Objective: To investigate the association of predicted lean body mass, fat mass, and body mass index (BMI) with all cause and cause specific mortality in men.
Design: Prospective cohort study.
Setting: Health professionals in the United States PARTICIPANTS: 38 006 men (aged 40-75 years) from the Health Professionals Follow-up Study, followed up for death (1987-2012).
Main outcome measures: All cause and cause specific mortality.

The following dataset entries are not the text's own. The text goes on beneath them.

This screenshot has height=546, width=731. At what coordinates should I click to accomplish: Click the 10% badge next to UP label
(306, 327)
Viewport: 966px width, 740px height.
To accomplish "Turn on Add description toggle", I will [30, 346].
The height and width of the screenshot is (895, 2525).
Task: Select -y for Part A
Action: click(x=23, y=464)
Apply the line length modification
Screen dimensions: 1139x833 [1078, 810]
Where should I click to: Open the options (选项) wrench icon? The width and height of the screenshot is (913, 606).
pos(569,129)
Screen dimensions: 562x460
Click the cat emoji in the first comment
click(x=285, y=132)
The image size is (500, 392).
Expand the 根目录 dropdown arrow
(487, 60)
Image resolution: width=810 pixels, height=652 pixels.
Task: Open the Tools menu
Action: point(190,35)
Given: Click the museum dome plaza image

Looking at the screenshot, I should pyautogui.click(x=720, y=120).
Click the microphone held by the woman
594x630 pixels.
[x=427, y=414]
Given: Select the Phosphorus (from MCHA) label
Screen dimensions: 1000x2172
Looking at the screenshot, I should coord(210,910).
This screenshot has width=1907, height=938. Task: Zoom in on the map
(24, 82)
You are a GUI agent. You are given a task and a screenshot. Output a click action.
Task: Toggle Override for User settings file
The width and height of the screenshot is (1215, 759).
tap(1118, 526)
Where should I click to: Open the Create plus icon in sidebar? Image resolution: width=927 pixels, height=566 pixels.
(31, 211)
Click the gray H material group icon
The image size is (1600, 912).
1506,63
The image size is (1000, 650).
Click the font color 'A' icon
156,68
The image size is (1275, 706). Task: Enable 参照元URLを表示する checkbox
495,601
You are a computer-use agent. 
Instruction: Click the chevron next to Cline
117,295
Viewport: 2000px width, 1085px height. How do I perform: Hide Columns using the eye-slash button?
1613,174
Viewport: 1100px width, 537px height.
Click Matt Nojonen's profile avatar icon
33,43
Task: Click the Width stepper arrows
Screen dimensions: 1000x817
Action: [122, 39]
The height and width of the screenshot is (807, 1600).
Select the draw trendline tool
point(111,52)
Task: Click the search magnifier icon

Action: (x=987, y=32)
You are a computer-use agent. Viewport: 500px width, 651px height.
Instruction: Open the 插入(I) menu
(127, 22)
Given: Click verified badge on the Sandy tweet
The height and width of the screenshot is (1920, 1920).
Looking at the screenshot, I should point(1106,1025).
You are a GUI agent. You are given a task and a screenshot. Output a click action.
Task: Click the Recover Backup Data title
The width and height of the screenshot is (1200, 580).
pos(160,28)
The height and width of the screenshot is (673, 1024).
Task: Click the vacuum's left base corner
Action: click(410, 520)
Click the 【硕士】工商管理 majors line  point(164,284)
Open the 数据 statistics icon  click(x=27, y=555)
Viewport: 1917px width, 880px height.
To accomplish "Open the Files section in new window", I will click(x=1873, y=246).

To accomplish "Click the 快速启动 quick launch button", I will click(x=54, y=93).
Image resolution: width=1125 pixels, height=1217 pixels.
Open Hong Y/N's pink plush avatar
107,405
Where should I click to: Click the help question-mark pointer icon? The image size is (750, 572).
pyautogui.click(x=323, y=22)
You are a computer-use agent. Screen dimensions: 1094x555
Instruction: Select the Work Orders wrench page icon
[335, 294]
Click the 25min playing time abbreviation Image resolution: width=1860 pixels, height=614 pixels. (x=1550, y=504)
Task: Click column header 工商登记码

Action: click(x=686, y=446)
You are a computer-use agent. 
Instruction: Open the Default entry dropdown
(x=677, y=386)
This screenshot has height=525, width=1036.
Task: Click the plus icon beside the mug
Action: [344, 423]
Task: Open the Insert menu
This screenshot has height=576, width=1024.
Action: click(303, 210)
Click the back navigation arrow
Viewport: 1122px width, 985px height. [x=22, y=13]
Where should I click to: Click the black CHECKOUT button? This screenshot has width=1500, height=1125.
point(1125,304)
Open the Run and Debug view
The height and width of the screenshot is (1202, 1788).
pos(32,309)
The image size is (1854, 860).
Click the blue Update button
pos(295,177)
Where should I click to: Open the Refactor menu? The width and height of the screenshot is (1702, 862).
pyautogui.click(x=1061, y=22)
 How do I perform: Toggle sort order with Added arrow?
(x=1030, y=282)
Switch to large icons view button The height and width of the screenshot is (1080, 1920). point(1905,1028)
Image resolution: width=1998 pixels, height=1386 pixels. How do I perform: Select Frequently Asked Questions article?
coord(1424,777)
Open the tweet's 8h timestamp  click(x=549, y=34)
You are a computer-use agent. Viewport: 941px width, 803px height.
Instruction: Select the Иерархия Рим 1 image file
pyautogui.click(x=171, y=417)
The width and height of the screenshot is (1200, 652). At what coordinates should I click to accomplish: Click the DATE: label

Results: Using validated anthropometric prediction equations previously developed from the National Health and Nutrition Examination Survey, lean body mass and fat mass were estimated for all participants. During a mean of 21.4 years of follow-up, 12 356 deaths were identified. A J shaped association was consistently observed between BMI and all cause mortality. Multivariable adjusted Cox models including predicted fat mass and lean body mass showed a strong positive monotonic association between predicted fat mass and all cause mortality. Compared with those in the lowest fifth of predicted fat mass, men in the highest fifth had a hazard ratio of 1.35 (95% confidence interval 1.26 to 1.46) for mortality from all causes. In contrast, a U shaped association was found between predicted lean body mass and all cause mortality. Compared with those in the lowest fifth of predicted lean body mass, men in the second to fourth fifths had 8-10% lower risk of mortality from all causes. In the restricted cubic spline models, the risk of all cause mortality was relatively flat until 21 kg of predicted fat mass and increased rapidly afterwards, with a hazard ratio of 1.22 (1.18 to 1.26) per standard deviation. For predicted lean body mass, a large reduction of the risk was seen within the lower range until 56 kg, with a hazard ratio of 0.87 (0.82 to 0.92) per standard deviation, which increased thereafter (P for non-linearity <0.001). For cause specific mortality, men in the highest fifth of predicted fat mass had hazard ratios of 1.67 (1.47 to 1.89) for cardiovascular disease, 1.24 (1.09 to 1.43) for cancer, and 1.26 (0.97 to 1.64) for respiratory disease. On the other hand, a U shaped association was found between predicted lean body mass and mortality from cardiovascular disease and cancer. However, a strong inverse association existed between predicted lean body mass and mortality from respiratory disease (P for trend <0.001).
Conclusions: The shape of the association between BMI and mortality was determined by the relation between two body components (lean body mass and fat mass) and mortality. This finding suggests that the "obesity paradox" controversy may be largely explained by low lean body mass, rather than low fat mass, in the lower range of BMI.